» **To do**:
Exact repetition of the data is the whole task.

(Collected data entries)
···
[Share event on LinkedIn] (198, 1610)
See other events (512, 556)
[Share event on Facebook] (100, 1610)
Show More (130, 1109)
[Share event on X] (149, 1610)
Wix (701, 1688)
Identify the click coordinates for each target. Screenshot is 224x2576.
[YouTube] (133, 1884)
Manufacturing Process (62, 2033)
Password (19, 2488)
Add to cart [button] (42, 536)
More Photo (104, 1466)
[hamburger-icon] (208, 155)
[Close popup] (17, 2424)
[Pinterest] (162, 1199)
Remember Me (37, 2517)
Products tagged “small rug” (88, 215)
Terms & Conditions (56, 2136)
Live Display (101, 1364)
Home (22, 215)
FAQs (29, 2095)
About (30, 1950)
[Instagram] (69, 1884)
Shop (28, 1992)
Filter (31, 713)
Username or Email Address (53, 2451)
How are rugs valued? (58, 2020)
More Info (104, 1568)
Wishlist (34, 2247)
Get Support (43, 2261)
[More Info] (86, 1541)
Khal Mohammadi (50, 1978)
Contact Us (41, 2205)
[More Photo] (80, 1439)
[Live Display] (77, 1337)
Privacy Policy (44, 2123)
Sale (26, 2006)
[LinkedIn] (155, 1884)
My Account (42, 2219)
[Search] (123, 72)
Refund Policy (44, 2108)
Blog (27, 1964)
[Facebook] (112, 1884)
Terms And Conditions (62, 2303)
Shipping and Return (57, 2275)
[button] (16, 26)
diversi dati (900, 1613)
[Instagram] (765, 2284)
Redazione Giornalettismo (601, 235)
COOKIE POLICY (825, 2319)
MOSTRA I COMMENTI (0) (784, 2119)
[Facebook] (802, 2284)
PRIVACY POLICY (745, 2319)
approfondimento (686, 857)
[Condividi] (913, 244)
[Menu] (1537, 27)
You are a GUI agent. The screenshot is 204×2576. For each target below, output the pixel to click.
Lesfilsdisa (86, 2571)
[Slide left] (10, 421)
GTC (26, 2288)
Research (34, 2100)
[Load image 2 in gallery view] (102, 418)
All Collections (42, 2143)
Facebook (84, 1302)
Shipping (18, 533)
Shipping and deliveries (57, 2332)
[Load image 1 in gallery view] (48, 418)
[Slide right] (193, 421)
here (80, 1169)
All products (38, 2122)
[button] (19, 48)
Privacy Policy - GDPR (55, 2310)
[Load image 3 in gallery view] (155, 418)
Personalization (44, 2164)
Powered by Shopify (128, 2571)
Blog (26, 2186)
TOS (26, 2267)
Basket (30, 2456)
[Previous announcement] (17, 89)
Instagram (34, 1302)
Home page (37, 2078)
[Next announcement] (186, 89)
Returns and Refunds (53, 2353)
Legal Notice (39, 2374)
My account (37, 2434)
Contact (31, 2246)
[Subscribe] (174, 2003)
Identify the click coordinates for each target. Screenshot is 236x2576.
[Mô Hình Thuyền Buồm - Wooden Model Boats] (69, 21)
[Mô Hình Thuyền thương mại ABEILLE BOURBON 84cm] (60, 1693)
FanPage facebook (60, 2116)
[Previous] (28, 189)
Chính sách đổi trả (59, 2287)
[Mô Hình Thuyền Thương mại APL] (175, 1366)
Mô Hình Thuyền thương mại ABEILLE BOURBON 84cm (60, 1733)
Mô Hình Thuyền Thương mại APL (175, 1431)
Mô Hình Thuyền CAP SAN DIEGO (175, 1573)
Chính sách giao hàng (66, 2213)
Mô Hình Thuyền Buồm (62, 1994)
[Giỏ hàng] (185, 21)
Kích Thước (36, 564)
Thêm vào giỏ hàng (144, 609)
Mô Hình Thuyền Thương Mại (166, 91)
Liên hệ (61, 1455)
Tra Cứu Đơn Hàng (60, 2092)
···
» **Answer box**:
[Share event on LinkedIn] (198, 1610)
See other events (512, 556)
[Share event on Facebook] (100, 1610)
Show More (130, 1109)
[Share event on X] (149, 1610)
Wix (701, 1688)
Identify the click coordinates for each target. Screenshot is 224x2576.
[YouTube] (133, 1884)
Manufacturing Process (62, 2033)
Password (19, 2488)
Add to cart [button] (42, 536)
More Photo (104, 1466)
[hamburger-icon] (208, 155)
[Close popup] (17, 2424)
[Pinterest] (162, 1199)
Remember Me (37, 2517)
Products tagged “small rug” (88, 215)
Terms & Conditions (56, 2136)
Live Display (101, 1364)
Home (22, 215)
FAQs (29, 2095)
About (30, 1950)
[Instagram] (69, 1884)
Shop (28, 1992)
Filter (31, 713)
Username or Email Address (53, 2451)
How are rugs valued? (58, 2020)
More Info (104, 1568)
Wishlist (34, 2247)
Get Support (43, 2261)
[More Info] (86, 1541)
Khal Mohammadi (50, 1978)
Contact Us (41, 2205)
[More Photo] (80, 1439)
[Live Display] (77, 1337)
Privacy Policy (44, 2123)
Sale (26, 2006)
[LinkedIn] (155, 1884)
My Account (42, 2219)
[Search] (123, 72)
Refund Policy (44, 2108)
Blog (27, 1964)
[Facebook] (112, 1884)
Terms And Conditions (62, 2303)
Shipping and Return (57, 2275)
[button] (16, 26)
diversi dati (900, 1613)
[Instagram] (765, 2284)
Redazione Giornalettismo (601, 235)
COOKIE POLICY (825, 2319)
MOSTRA I COMMENTI (0) (784, 2119)
[Facebook] (802, 2284)
PRIVACY POLICY (745, 2319)
approfondimento (686, 857)
[Condividi] (913, 244)
[Menu] (1537, 27)
You are a GUI agent. The screenshot is 204×2576. For each target below, output the pixel to click.
Lesfilsdisa (86, 2571)
[Slide left] (10, 421)
GTC (26, 2288)
Research (34, 2100)
[Load image 2 in gallery view] (102, 418)
All Collections (42, 2143)
Facebook (84, 1302)
Shipping (18, 533)
Shipping and deliveries (57, 2332)
[Load image 1 in gallery view] (48, 418)
[Slide right] (193, 421)
here (80, 1169)
All products (38, 2122)
[button] (19, 48)
Privacy Policy - GDPR (55, 2310)
[Load image 3 in gallery view] (155, 418)
Personalization (44, 2164)
Powered by Shopify (128, 2571)
Blog (26, 2186)
TOS (26, 2267)
Basket (30, 2456)
[Previous announcement] (17, 89)
Instagram (34, 1302)
Home page (37, 2078)
[Next announcement] (186, 89)
Returns and Refunds (53, 2353)
Legal Notice (39, 2374)
My account (37, 2434)
Contact (31, 2246)
[Subscribe] (174, 2003)
Identify the click coordinates for each target. Screenshot is 236x2576.
[Mô Hình Thuyền Buồm - Wooden Model Boats] (69, 21)
[Mô Hình Thuyền thương mại ABEILLE BOURBON 84cm] (60, 1693)
FanPage facebook (60, 2116)
[Previous] (28, 189)
Chính sách đổi trả (59, 2287)
[Mô Hình Thuyền Thương mại APL] (175, 1366)
Mô Hình Thuyền thương mại ABEILLE BOURBON 84cm (60, 1733)
Mô Hình Thuyền Thương mại APL (175, 1431)
Mô Hình Thuyền CAP SAN DIEGO (175, 1573)
Chính sách giao hàng (66, 2213)
Mô Hình Thuyền Buồm (62, 1994)
[Giỏ hàng] (185, 21)
Kích Thước (36, 564)
Thêm vào giỏ hàng (144, 609)
Mô Hình Thuyền Thương Mại (166, 91)
Liên hệ (61, 1455)
Tra Cứu Đơn Hàng (60, 2092)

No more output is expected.